Поскольку «наш мозг имеет три измерения, то, конечно, есть «большой простор для воображения, чтобы представить, по какому «механизму в мозгу возникают физически протяженные образы «внешних физических объектов». Но я не вижу ни необходимости, ни даже вероятности для такого «предположения». Представление о пространственно «протяженном теле, например, столе, включает в себя массу «отдельных наблюдений.
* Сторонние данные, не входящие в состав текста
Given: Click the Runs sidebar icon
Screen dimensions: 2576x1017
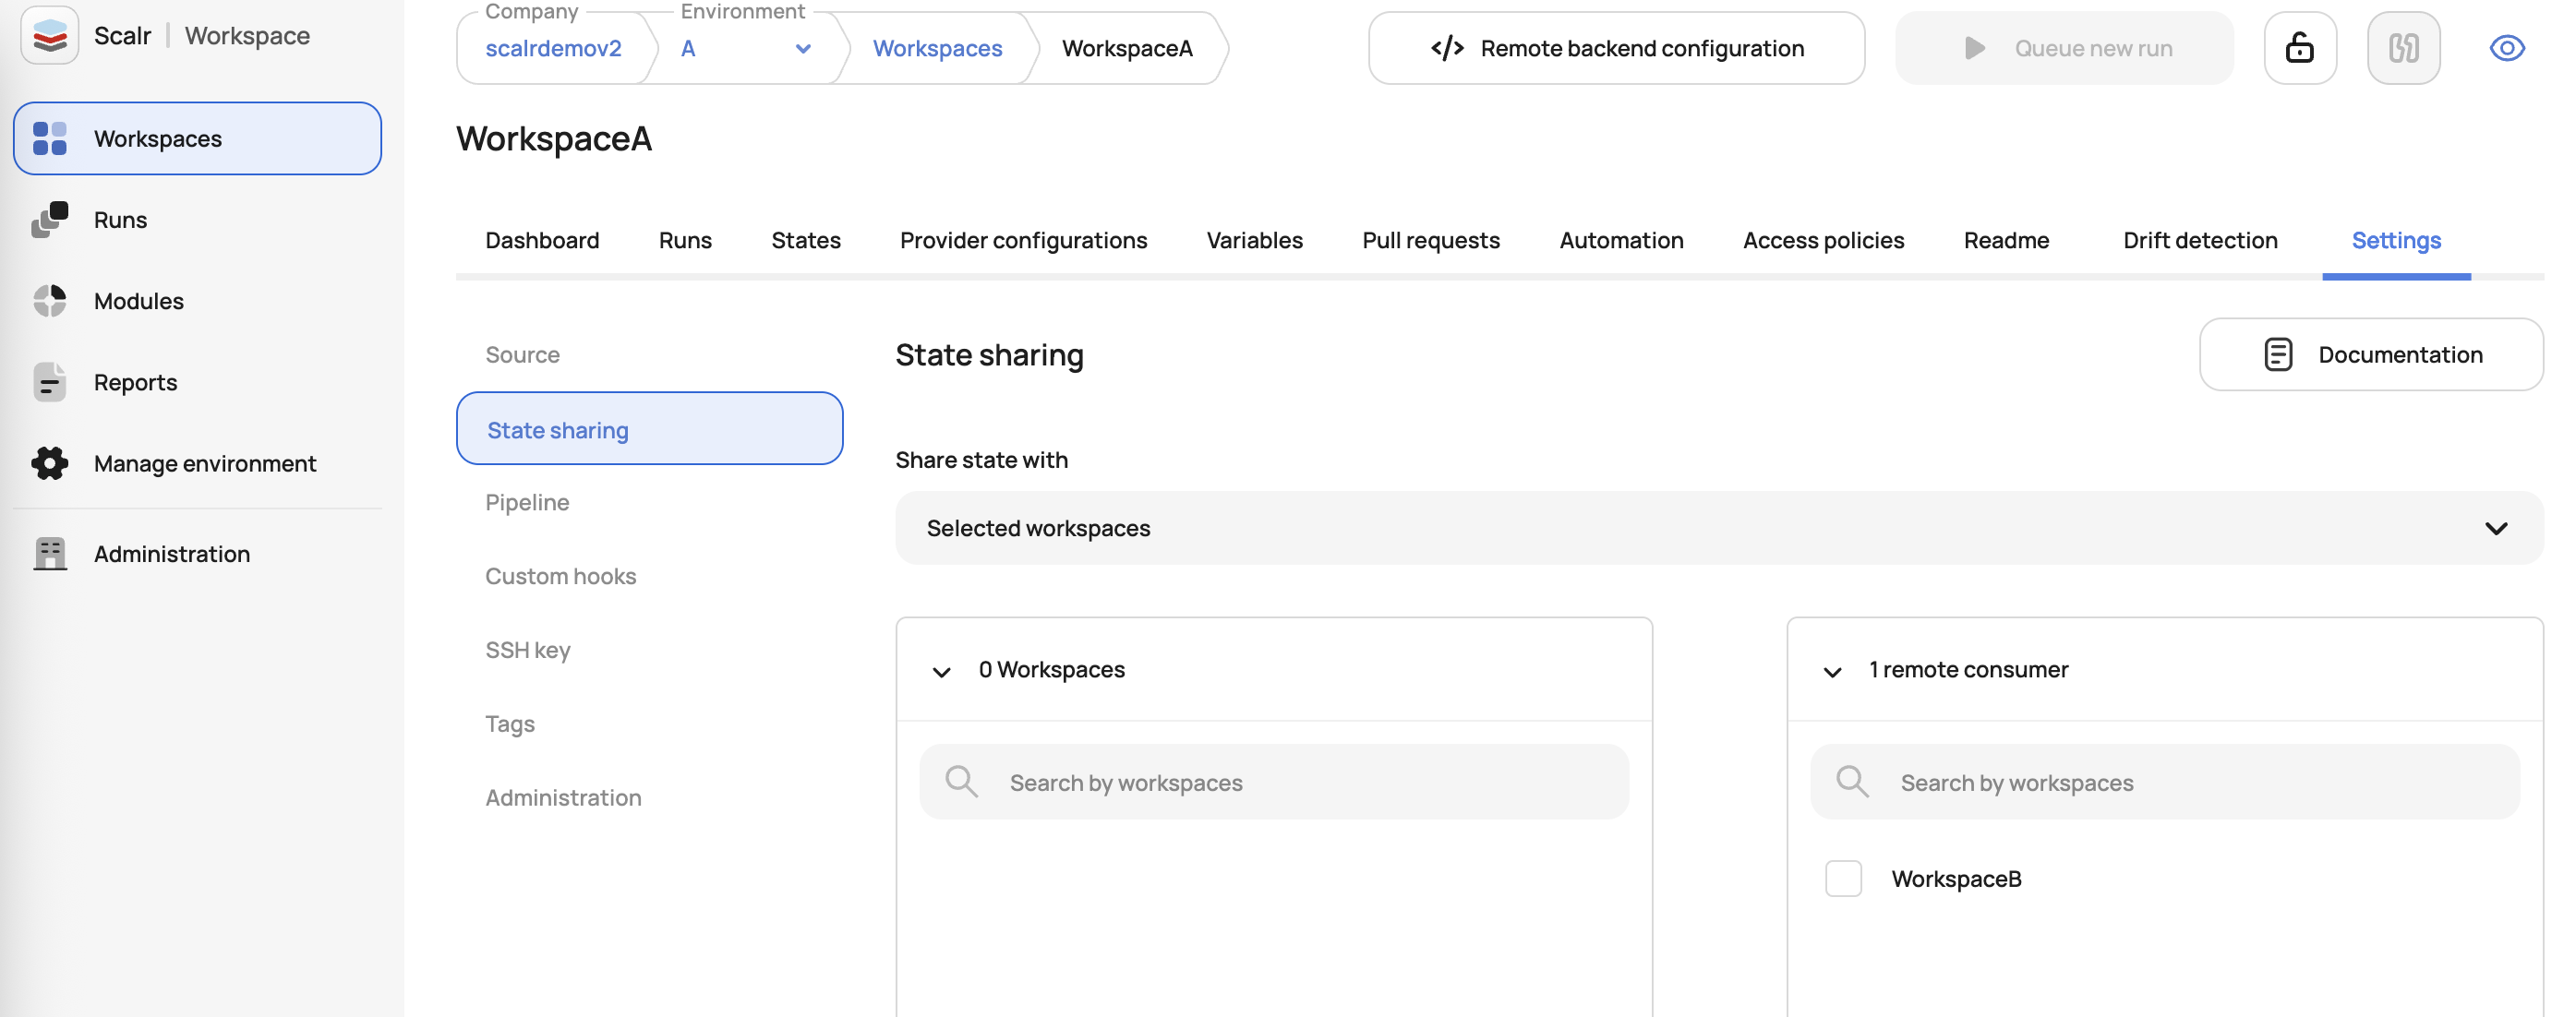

Оно включает в себя «целую серию образов, которые даст мне этот стол, если я буду смотреть на него с разных сторон и с разных «расстояний, и целую серию «тактильных впечатлений, которые я получу, если буду класть руки «одну за другой на разные точки его поверхности». – Представление о едином индивидуальном «столе», который я ношу в себе, является правильным и точным, если я могу «правильно и точно вывести из него, какие ощущения «я буду испытывать, когда поставлю лицо и руку в такое-то и такое-то положение по отношению к столу».

Какое еще «сходство может быть между такой идеей и представляемым ею телом, я не знаю, как постичь»[112 - Ibidem, pag. 445—446.]. – Это поразительно! Материальные идеи не выдерживают точного анализа, поскольку они ничего не объясняют и сами по себе необъяснимы. Никто не знает, что, где и почему они есть и должны быть. Одним словом, они относятся к области химер.